Netflix’s latest drama sounds like a modern reboot of Gilmore Girls — single mom Georgia raises teenage daughter Ginny in a picturesque New England town. (In the first episode, Georgia does actually declare “We’re like the Gilmore Girls — but with bigger boobs!”) But the series does a little more than that. In fact, it does a lot more than that, pulling in the class conflicts of Little Fires Everywhere, the rebellious teenage narrative of Euphoria, and also a Bonnie and Clyde-esque backstory. And that’s just scratching the surface of everything jam-packed into Ginny & Georgia.
The show juggles so many separate big plotlines that it feels like five separate shows vying for attention. If the writers trimmed away one or two, the mother-daughter tension at its core could shine. But with so much going on, that dynamic gets lost.
[Ed. note: This review contains slight spoilers for Ginny & Georgia.]
Free-spirited Georgia (Brianne Howey) and her children — surly teenager Ginny (Antonia Gentry) and quiet elementary-school age Austin (Diesel La Torraca) — move to a small, idyllic New England suburb after her husband’s recent mysterious death. Ginny isn’t thrilled about moving yet again, since Georgia tends to uproot the entire family every time something bad happens. Ginny navigates peer pressure, sexual encounters, her biracial identity, her brother’s struggle with bullying, first relationships that mutate into love triangles, self-harm, internet haters, and prejudiced teachers. Georgia, meanwhile, snags a job in the office of the town’s hot mayor (Scott Porter), steals money from the school fundraiser, and tries to fit in with the Stepford-esque suburbia of bake sales and Halloween decoration contests.

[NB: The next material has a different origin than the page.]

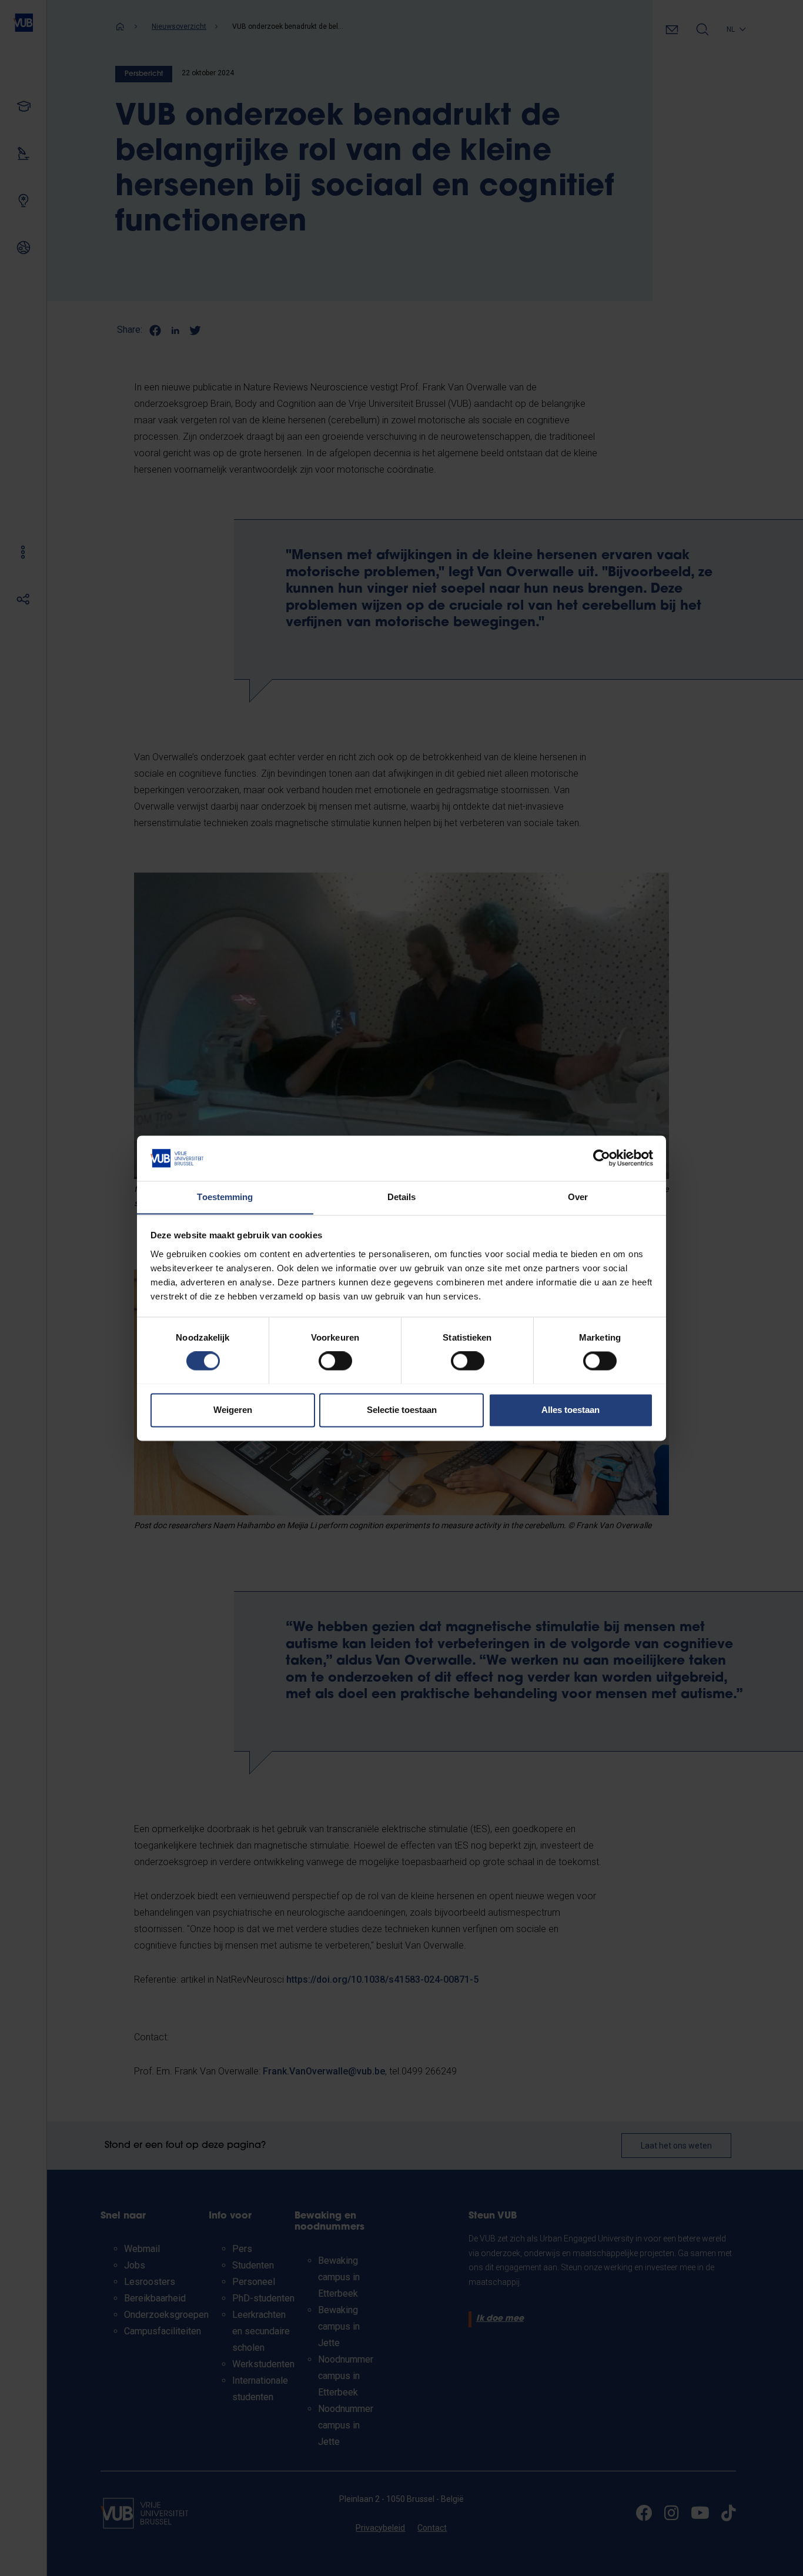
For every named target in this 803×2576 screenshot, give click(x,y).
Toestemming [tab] (225, 1197)
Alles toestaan (570, 1410)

Oh, and also, Georgia is running away from a shady past where she was part of a motorcycle gang and robbed gas stations at gunpoint! And her dead husband’s ex has sent a PI looking for her! Fun!
It’s a lot, and that’s without even mentioning the huge cast of minor characters. Some, to their credit, are unique, fleshing out the picturesque town and giving it more character. Ginny’s friend Max (Sara Waisglass), for instance, perfectly encapsulates a high-energy, unapologetically herself teenager, with all the intensity of a Monster Energy drink. Soft-hearted diner owner Joe (Raymond Alback) — who shares a past connection with Georgia he’s unaware of — builds a compelling friendship with her. But others, like Mayor Paul’s assistant Nick (Dan Beirne) and PTA mom Cynthia (Sabrina Grdevich), exist to just be tired stereotypes (Token Gay and Karen, respectively). The rest fall somewhere in the middle — they’re sometimes-compelling, sometimes-superfluous fluff, just adding more conflict to an already-packed show.
Ginny and Georgia’s lives are clearly dramatic enough — and certainly, while these overwhelming problems could stand to be streamlined, they could also comfortably fit into the series’ 10 hourlong episodes. But unfortunately, with the overwhelming cast, they barely get time to interact since they’re off diving into other people’s problems. Sometimes side characters simply need to be side characters, without the same complex plot arcs as the central leads.
There are threads of good tension. Ginny is highly frustrated with her mother’s secrets and vagabond lifestyle, while Georgia is annoyed that Ginny doesn’t understand the sacrifices she makes for her kids. There are glimpses of the functional side of their relationship: Ginny and Max lie to their parents about going to a movie, when really they’re meeting up with friends to smoke pot, but Ginny tells Max that her mom will know what’s up. Sure enough, Ginny comes home to Georgia waiting in her bedroom — not to scold her, but to ask Ginny she had a good time, tell her about her own experiences, and remind her daughter that they can freely discuss anything.
But even though they share a sweet moment, Ginny hides the fact she had sex for the first time from her mother, still upset at Georgia for her overly carefree attitude and for uprooting the entire family once again. It speaks to the misunderstanding of mother and daughter relationships — made all the more complicated by the specific issues Ginny and Georgia are dealing with.
Brush away the minor characters’ laundry list of problems — and even the more superfluous issues Ginny and Georgia have with each other — and the series centers on a strong conflict built on a complex relationship. Navigating a difficult mother-daughter relationship is already ripe for dramatic potential, and without the overwhelming pile of obstacles, there would be a chance for the two complicated women at the core of the series to come together and try to understand each other. There’s catharsis in stories about broken relationships mending, and compelling drama in watching them get even more broken first. But unfortunately, with so much going on, and episodes that often feel like several different shows stitched together, Ginny and Georgia don’t spend enough time interacting. They’re right there in the title together, but their series buries their relationship so deeply under other details that it’s hard to dig them back out.
Ginny & Georgia is streaming on streaming on Netflix.